New case claims injury based on negligent conduct by fertility clinic

A few years ago I wrote an article criticizing a case in which the plaintiffs claimed to have suffered an injury because, due to the conduct of the defendant, they ended up giving birth to a child of a different race.  (See here.)  I argued that it would be wrong to use someone's race as a measure of injury in a torts claim.

I still believe that to be the case, but a new case has been filed in Connecticut which raises the issue in a slightly different way.  In the case I wrote about, the plaintiffs specifically used race as an element of their injury.  In the new case, the plaintiffs are not doing that.  They are also not using the phrase "wrongful birth" to refer to the basis for their claim.

Should this make a difference? 

The notion of wrongful birth is usually used to refer to a claim that had it not been for the negligent conduct of the defendant the parents would have chosen not to have the child, and that because they did have the child, the defendant should pay for the resulting expenses (and other injuries).  Typically, courts do not recognize recovery for the emotional injury, but might recognize a claim for out of pocket expenses of various types.

In the case I wrote about a few years ago, a white woman provided the eggs and the defendant used sperm from a donor.  The mother had specifically selected the donor to be white.  Instead, the defendant used sperm from a different donor who happened to be African American.  The child born from the procedure is biologically related to the mother but of mixed races.

In the recently filed case in Connecticut, the defendant was supposed to use sperm from the plaintiff/father to fertilize an egg from a donor, so that the child would be biologically related to the father.

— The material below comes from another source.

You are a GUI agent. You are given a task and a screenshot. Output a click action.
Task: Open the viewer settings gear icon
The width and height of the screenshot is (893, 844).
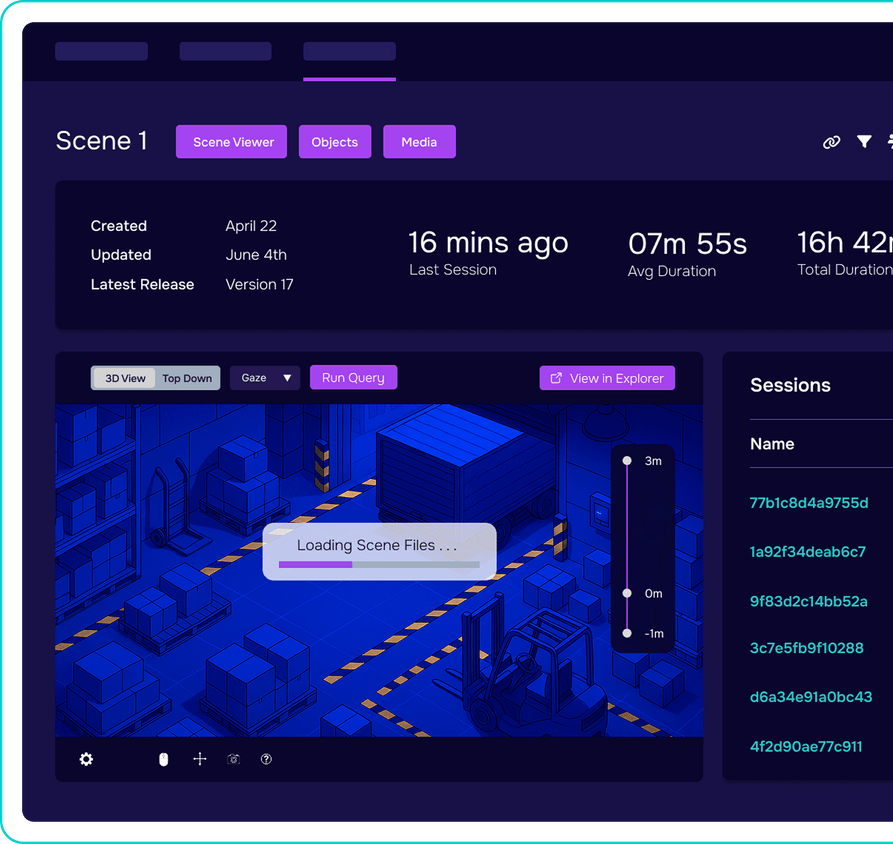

The defendant used the wrong sperm and thus the couple gave birth to a child who is not biologically related to either one of them and also of mixed races.

Based on those facts, the complaint in the new case simply states that the defendant provided the wrong sperm to the plaintiffs and that the result of the procedure is a child who is not related to the parents at all.  This is the basis for their claimed emotional distress.  The complaint is careful not to use the term "wrongful birth" or to suggest that the race of the child is itself a basis for emotional distress. 

Should the parents in this case be granted a cause of action for the emotional distress if we don't grant one for the parents of a child in the older case?

It seems that the difference comes down to whether the race of the child is the basis of the claim.  Is it?  What do you think?